Forrester’s research indicates that a reduction of one week (9%) in time to close new business results in $9.63 million in new deals over three years. The average time required to close a deal decreased from 13 weeks to 12 weeks, which enabled sales professionals to close more deals per year. Furthermore, with an average of seven people working on every deal, that saved time means increased productivity for those workers.

How your sales team can benefit from social collaboration: Say goodbye to the painstaking, time-consuming process of gathering information through email, phone, and the Internet! All of this information is now a click away. As a result, your team can close deals one week sooner – leading to more sales and higher win rates.

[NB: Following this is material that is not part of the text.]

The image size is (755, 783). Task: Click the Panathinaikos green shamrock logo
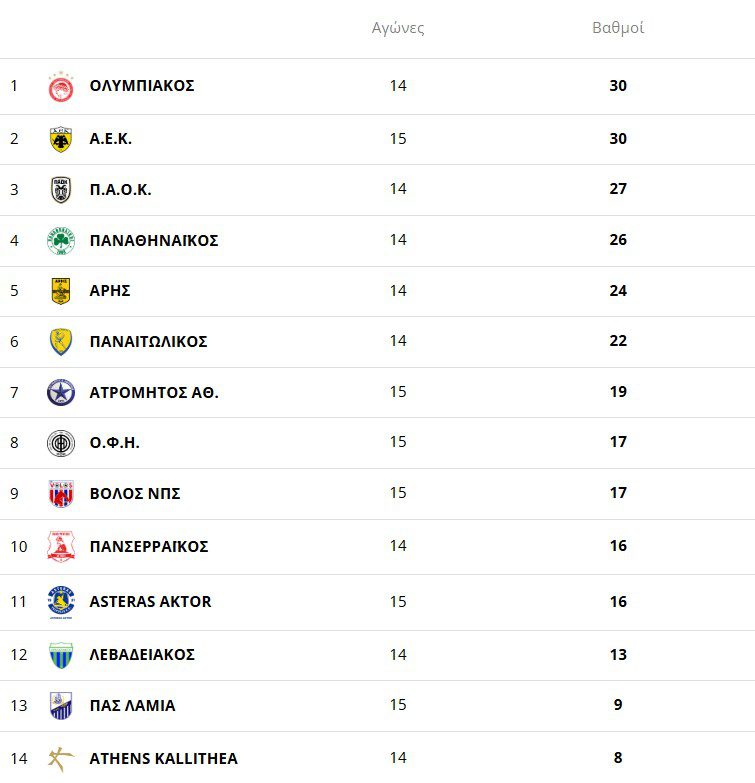(x=61, y=241)
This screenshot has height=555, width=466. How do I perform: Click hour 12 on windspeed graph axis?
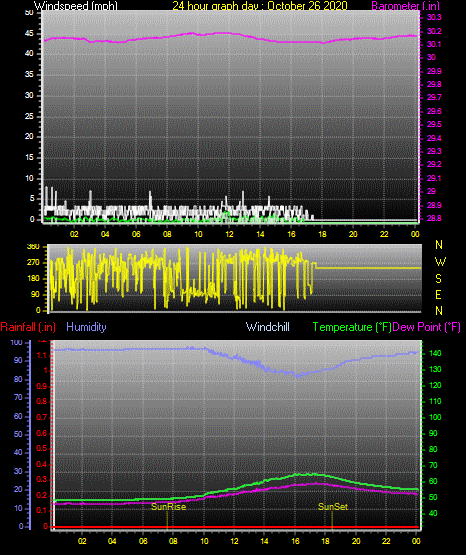[x=229, y=234]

Did you know social collaboration reduces onboarding and training costs by 13%?

The sales organization is known to be a source of high turnover. Whether the reason is low earnings or disengagement, proper onboarding and training are a key part of lowering that rate. But at the same time, the business needs reps in the field as soon as possible and closing profitable deals.

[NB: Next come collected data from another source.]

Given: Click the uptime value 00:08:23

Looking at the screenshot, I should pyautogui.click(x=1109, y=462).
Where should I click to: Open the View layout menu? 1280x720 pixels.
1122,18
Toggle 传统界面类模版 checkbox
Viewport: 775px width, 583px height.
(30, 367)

In the composite analysis, Forrester found that social collaboration reduces onboarding and training costs by 13% – a savings of nearly $1.7 million. This advantage is attributed to the creation of a community where new hires engage with one another, work together on onboarding activities, and receive support from experts in other departments.

How your sales team can benefit from social collaboration: When sales reps are supported with expertise anytime and anywhere, they are liberated and empowered. With direct access to the intellectual power of the entire organization, they can avoid common pitfalls, mitigate potential risks, and strengthen their sales acumen. And this can create a scenario where reps meet or exceed their quotas every quarter and effectively close more deals.

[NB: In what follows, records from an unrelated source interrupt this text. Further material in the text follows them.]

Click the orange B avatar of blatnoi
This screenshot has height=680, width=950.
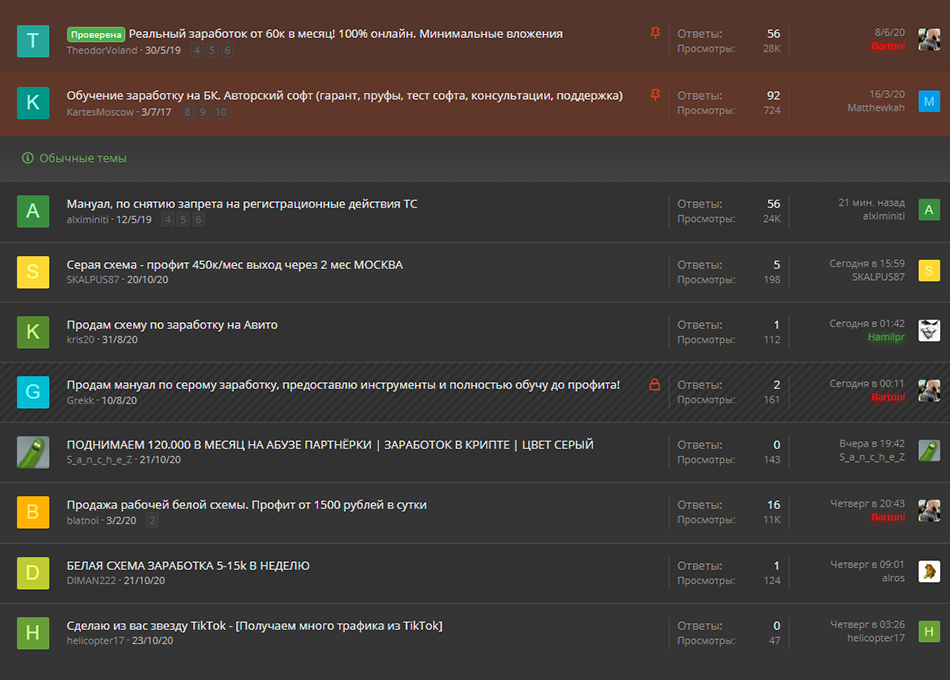[33, 512]
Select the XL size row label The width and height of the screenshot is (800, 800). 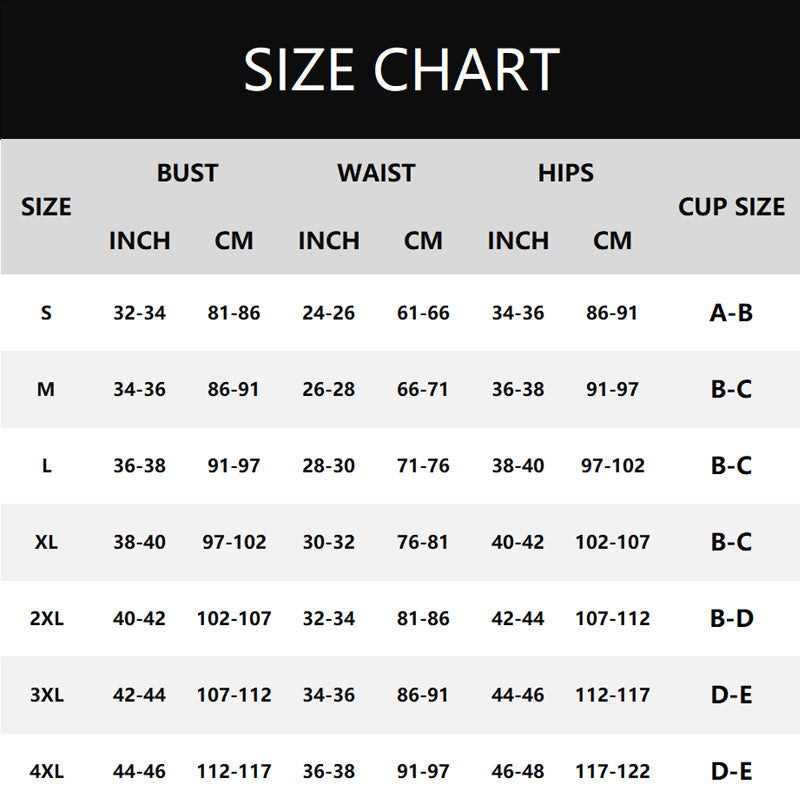46,542

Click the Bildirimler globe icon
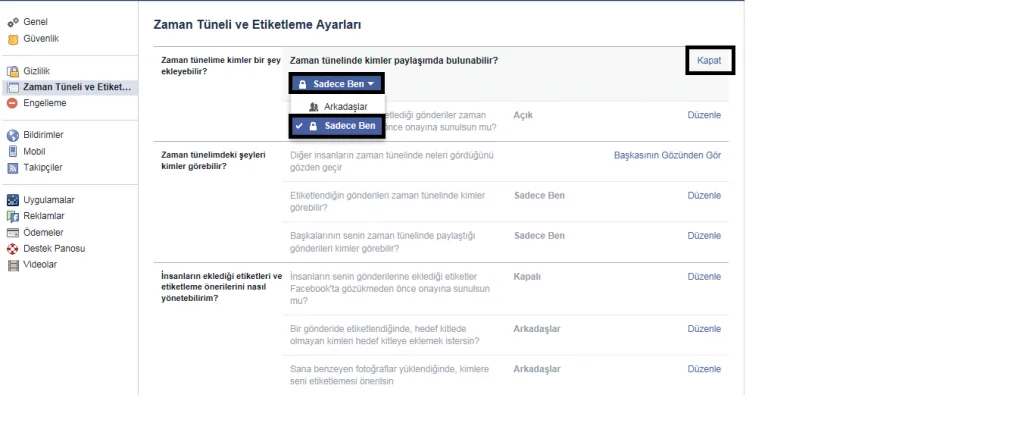(x=13, y=135)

Did you know social collaboration can help you resolve customer issues 10% faster? 

In every business, the customer experience is everything. And this is most likely the case for your sales reps. Nothing is worse than having a customer who is unhappy with your products and services and unwilling to purchase more or looking to go elsewhere.

Using social collaboration for customer service, employees can quickly locate the best experts and information across the company to answer any need. They can also access a complete customer view, including service and sales histories, and quickly gather the right team to handle escalations of any degree of difficulty. Through its composite analysis cited above, Forrester found that this capability leads to a 10% faster resolution of customer and internal issues with an associated annual benefit of approximately $384,600.

How your sales team can benefit from social collaboration: Improving this side of the customer experience can also dramatically impact the success of your sales reps. By connecting service agents with critical customer information such as a pending deal or ongoing sales activities, the customer service and sales functions can work together to make sure the customer remains happy and identify ways to accelerate the close of the deal.

Real-time transparency, access to information, and communication

For years, organizations have struggled to collaborate in the most efficient way without getting lost in email chains and outdated spreadsheets. And for sales, this scenario can spell disaster. By centralizing collaboration to streamline and connect business processes, sales operations can hasten the advancement of sales opportunities, decision making, and understanding of customer needs.

Are you interested in learning more about social collaboration? Check out The Total Economic Impact™ Of SAP Jam, a March 2015 commissioned study conducted by Forrester Consulting on behalf of SAP.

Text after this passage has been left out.